Dalam kaitan ini ormas terbesar di Indonesia ini menilai Menteri Pertanian gagal menjalankan tugasnya melindungi petani.
Regulasi Pemerintah yang dinilai menyudutkan petani, khususnya komoditi tembakau adalah disahkannya UU Kesehatan, yang salah satu pasal di dalamnya menyebut tembakau sebagai hasil pertanian yang mengakibatkan terganggunya kesehatan.
Regulasi lain yang dianggap menyudutkan petani adalah Rancangan Peraturan Pemerintah (RPP) Tembakau, yang saat ini masih dalam tahap finalisasi.
"Itu sangat diskriminatif. Tembakau bukan satu-satunya yang mengganggu kesehatan. Kami menuntut Pemerintah untuk merevisi UU Kesehatan dan membatalkan RPP Tembakau," ungkap pelaksana tugas (Plt) Ketua LPP NU Jawa Timur Yayuk Istianah, dalam siaran persnya kepada okezone di Jakarta, Sabtu (3/12/2011).

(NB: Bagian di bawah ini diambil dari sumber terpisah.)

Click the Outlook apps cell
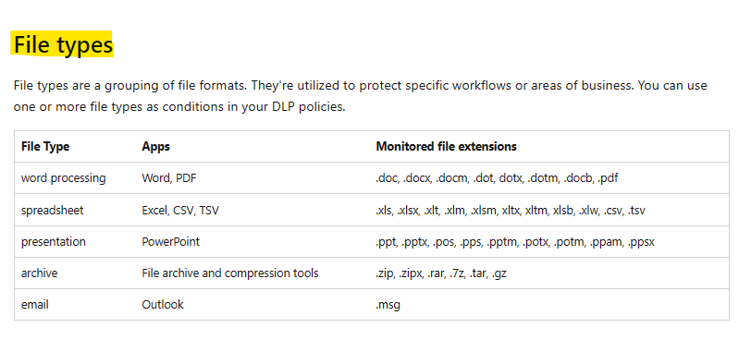Screen dimensions: 739x340 click(x=163, y=305)
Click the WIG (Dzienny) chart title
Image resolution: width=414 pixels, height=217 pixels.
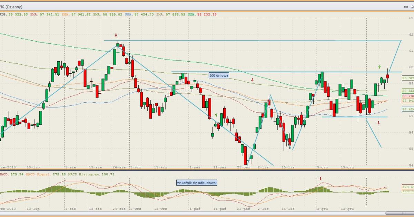[12, 7]
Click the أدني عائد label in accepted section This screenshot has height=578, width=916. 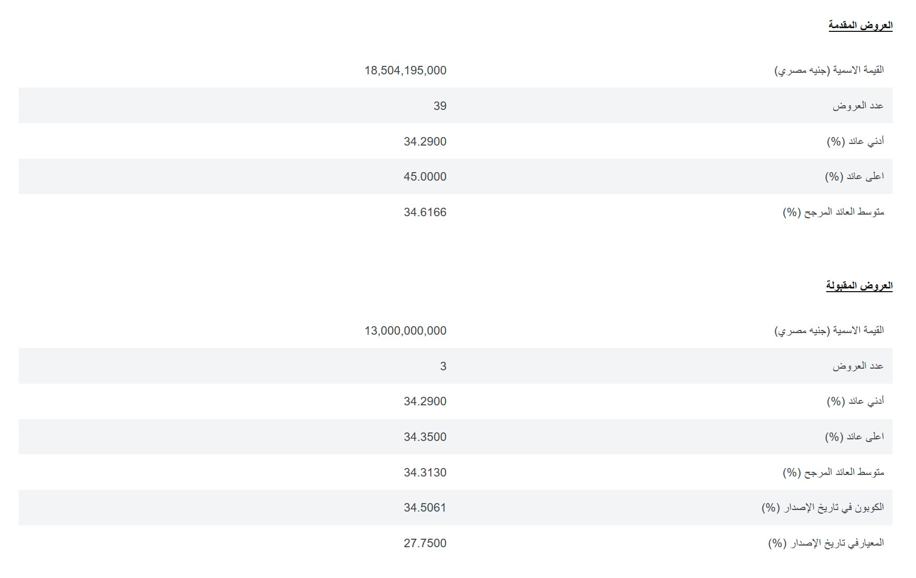855,402
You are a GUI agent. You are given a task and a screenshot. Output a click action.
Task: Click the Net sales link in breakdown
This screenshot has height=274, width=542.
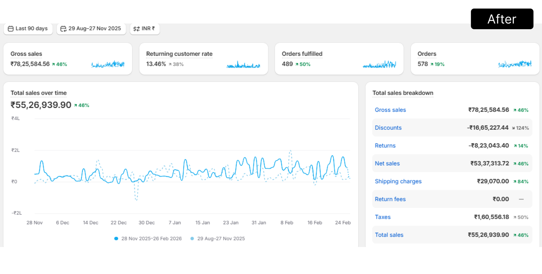click(387, 163)
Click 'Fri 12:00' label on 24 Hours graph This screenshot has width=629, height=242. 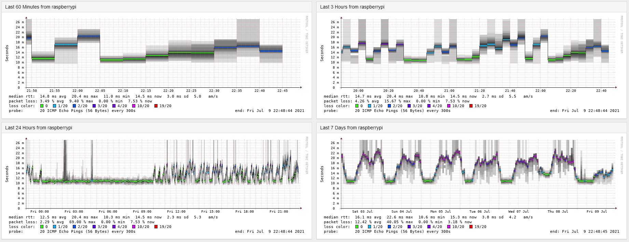(176, 212)
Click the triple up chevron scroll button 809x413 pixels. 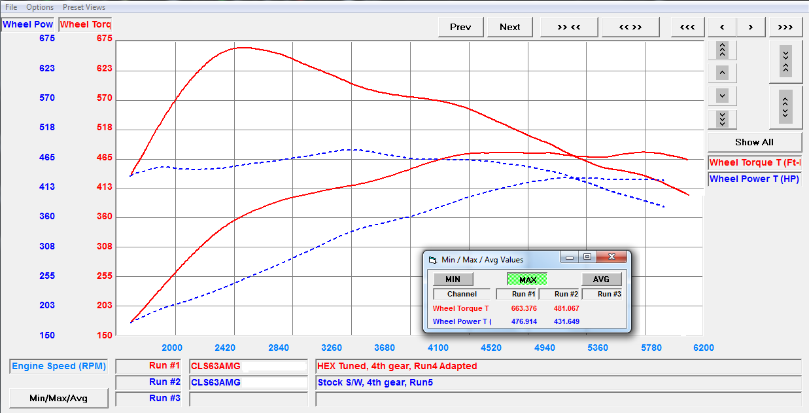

Lebih jauh Yayuk mengatakan, disahkannya UU Kesehatan yang didalamnya menyudutkan petani tembakau merupakan bentuk kegagalan Menteri Pertanian dalam tugas melindungi petani. Indikasinya adalah tidak adanya koordinasi apik di antara kementerian terkait, sehingga petani tembakau semakin tersudutkan.
"Kementrian Pertanian kami nilai sudah gagal. Mereka tidak bisa menjalankan tugas bagaimana meningkatkan ekonomi makro petani, tapi justru menenggelamkan petani dengan regulasi yang merugikan," tegasnya.
Disahkannya UU Kesehatan dan terus berjalannya pembahasan RPP Tembakau, masih kata Yayuk, adalah bentuk pembatasan hak hidup petani, khususnya komoditi tembakau.
Selain itu kebijakan tersebut juga menjadi bukti pembatasan penguasaan harta atau dalam Islam disebut hifdzul maal, yang keduanya sebenarnya sudah dijamin oleh Kontitusi dan agama.